Friday, April 13, 2012


That the PDS system which is supposed to serve millions of impoverished Indian population is in total shambles is well known with massive pilferage being the hall mark of the program. The only point on which there is difference of opinion among impartial observers concerns the percentage of intended beneficiaries who get the real benefit, the estimates varying from 40% to 65%! In spite of the criminalization of PDS, country's GDP seems to be registering amazing growth with people to day having more money in their hands like never before. If the latest revelation that PDS grains are used by many families to raise Chickens and other domesticated food yielding animals is true, Government needs to rethink the strategy as to whether the PDS is really serving the purpose for which it was created. Probably those who receive the PDS grains find it hard to consume them because of extremely low quality and hence are feeding the same to raise meat, egg and milk!

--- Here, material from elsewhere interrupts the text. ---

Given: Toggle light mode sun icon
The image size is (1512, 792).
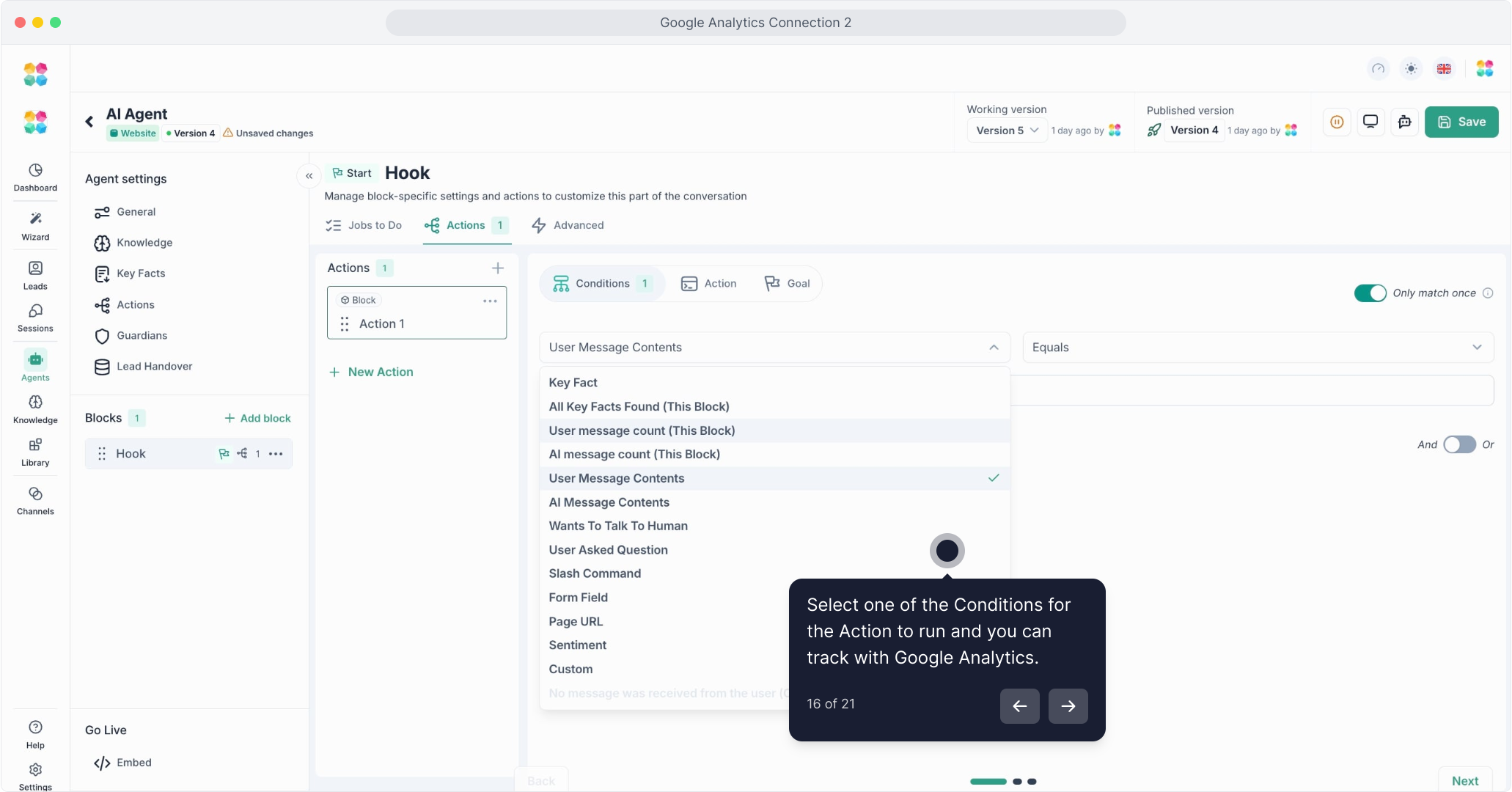Looking at the screenshot, I should [1411, 69].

The brand new Food Security Bill further seeks to raise the subsidy and provide these grains at practically throw away prices of Rs 1-3 per kg! These reckless policies, with a hidden agenda of cornering vote banks, especially in rural areas, can only lead to more starvation, under nourishment, malnutrition and bankruptcy of the economy in the long run. 

Padmini, a native of Chertala Taluk in Kerala says that she gets more than enough foodgrains to feed her family at subsidised rates of Re 1 to 2 per kg. So she sees no harm in feeding the excess grain to household chicken and ducks. After all, eggs, chicken and duck fetch substantially higher value at the market. Moreover, it would be far more expensive to buy rice-brawn and coarse cereals which were fed to the poultry earlier. While the political masters are deliberating the prudency and expediency of the newly revised poverty line, millions like Padmini have no doubt crossed the invisible line which divides the poor from the rich in India. Suffice to say that it has been a feat without parallel in Indian economic history. A feat, more remarkable than India's tryst with liberalisation programmes. Despite all the success stories about India's green revolution and self sufficiency in food grain production, per capita availability of cereals stagnated around the 400 gram mark during the past 50 years. Productivity had marched ahead. Food grain production had tripled. But for occasional vagaries of weather and wild swings in production there was nothing substantially wrong with India's food production. The visible signs of prosperity both in India's rural heartland and urban sprawls are real. These signs meant that India's poor were consuming more. Per capita food grain availability should have zoomed. But that has not been the case.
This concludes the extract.